29e jour du mois de Yuyio, 1236
Après plusieurs semaines à patauger dans les marais de Coacville à la poursuite de batraciens renégats et de mollusques coriaces, Gorn Valim revint à son village natal.
Sarosa n'avait guère changé depuis son départ. Blobs bleus et Lapins blancs continuaient d'infester la région, mais leur population était régulée par les nouvelles recrues de la caserne, toujours aussi nombreuses et indisciplinées.
Gorn se rendit tout droit à la maison de son enfance. L'odeur de renfermé et l'épaisse couche de poussière qui l'accueillirent lui rappelèrent amèrement la solitude qu'il éprouvait depuis la mort de son père. Mû par une nostalgie soudaine, il se rendit à la forge. La froideur du lieu et le silence qui y régnaient contrastaient avec ses souvenirs riches en rougeoiements et en coups de marteau. Avec un soupir, Gorn se défit de son armure Ecopirum fatiguée, se vêtit plus légèrement et sortit pour acheter des provisions et aller ramasser du bois.
À son retour, quelqu'un l'attendait sur le pas de sa porte.
L'homme était grand et maigre. De longs cheveux gris et sales retombaient sur son ample manteau gris qui le recouvrait entièrement. Sa longue barbe grise lui donnait l'allure d'un professeur de l'école de magie de Trigorn, mais l'épée suspendue à sa ceinture démentait cette impression. Il montait un cheval robuste, campé fièrement sur ses pattes malgré les lourds bagages qu'il portait. Le cavalier retenait sa monture d'une main ferme et maîtrisée.

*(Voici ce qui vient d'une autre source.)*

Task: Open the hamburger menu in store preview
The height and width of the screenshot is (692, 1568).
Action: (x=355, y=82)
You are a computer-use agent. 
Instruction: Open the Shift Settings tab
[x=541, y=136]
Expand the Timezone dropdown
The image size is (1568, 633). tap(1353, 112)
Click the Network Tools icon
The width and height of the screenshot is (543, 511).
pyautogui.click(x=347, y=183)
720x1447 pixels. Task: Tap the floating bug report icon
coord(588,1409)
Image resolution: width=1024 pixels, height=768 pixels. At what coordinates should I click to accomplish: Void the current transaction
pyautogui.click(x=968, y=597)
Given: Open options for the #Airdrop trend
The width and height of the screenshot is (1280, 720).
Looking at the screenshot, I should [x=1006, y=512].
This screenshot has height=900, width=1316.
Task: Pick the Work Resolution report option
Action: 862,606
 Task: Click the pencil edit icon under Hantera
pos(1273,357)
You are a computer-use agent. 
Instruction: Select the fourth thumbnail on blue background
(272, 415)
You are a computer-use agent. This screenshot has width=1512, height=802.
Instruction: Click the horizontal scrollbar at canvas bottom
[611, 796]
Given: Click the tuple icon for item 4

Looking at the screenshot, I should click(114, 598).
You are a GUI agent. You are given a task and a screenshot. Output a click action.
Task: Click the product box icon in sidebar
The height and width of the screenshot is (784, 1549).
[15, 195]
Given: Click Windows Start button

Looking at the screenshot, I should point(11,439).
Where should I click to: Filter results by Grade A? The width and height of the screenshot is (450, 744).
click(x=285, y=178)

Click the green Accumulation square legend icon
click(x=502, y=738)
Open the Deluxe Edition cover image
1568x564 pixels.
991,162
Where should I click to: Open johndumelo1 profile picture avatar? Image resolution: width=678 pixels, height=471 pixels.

Gorn salua d'un signe de tête méfiant l'étranger, qui en retour le fixa intensément. Au grand désarroi du jeune homme, l'étranger mit pied à terre et, sans même attacher sa monture, il le suivit à l'intérieur de la chaumière.
- Vous voulez quelque chose ? s'enquit Gorn.
L'étranger resta sans réponse, dardant toujours sur le jeune homme son regard acéré. Enfin, il prit la parole.
- Tu es le fils de Yalo ?
Après un instant d'hésitation, Gorn acquiesca.
- Vous connaissiez mon père ?
Sans répondre, l'étranger alla s'asseoir. Gorn referma la porte. Toujours désespérément silencieux, l'homme prit sans cérémonie un oignon de la besace que Gorn avait posée sur la table, sortit son poignard et commença à l'éplucher et à le grignoter. Mal à l'aise, Gorn éloigna prudemment ses autres victuailles. L'étranger, entre deux bouchées, le fixait d'un air toujours songeur. Gorn, qui ne pouvait soutenir ce regard finit par s'occuper à faire bouillir de l'eau et à préparer son repas.
Il sursauta lorsque l'étranger rompit le silence.
- Alors, il est mort ?
Gorn se retourna et tenta, en vain, de déchiffrer l'expression du visage étrangement neutre de l'intrus.
- Euh... oui. Il est mort au début du mois de Kitisbé.
L'étranger acquiesca, songeur. Puis, semblant brusquement avoir oublié Gorn, il se leva et sortit. Gorn resta pétrifié, secoué d'interrogations. Mais l'étranger revint presque immédiatement, avec un lourd paquet sur les bras qu'il posa sur la table, au beau milieu des épluchures d'oignons. Il regarda un instant Gorn Valim, puis lui sourit. Sans rien ajouter, il sortit, et Gorn l'entendit repartir au petit trot.
Gorn ouvrit le sac. À l'intérieur, pêle-mêle, étaient rangées les différentes pièces d'une armure faite d'une étrange matière. Un cuir à la fois épais et souple, de couleur jaune. Ayant, bien malgré lui, un oeil d'artisan exercé, il n'eut pas besoin d'essayer l'armure de cuir pour savoir qu'elle était à sa taille. Et qu'elle n'était pas une armure de cuir ordinaire.
Mais Gorn restait soucieux. Il frissonnait encore au souvenir du sourire que lui avait lancé le mystérieux étranger. Un sourire glacial, insoutenable.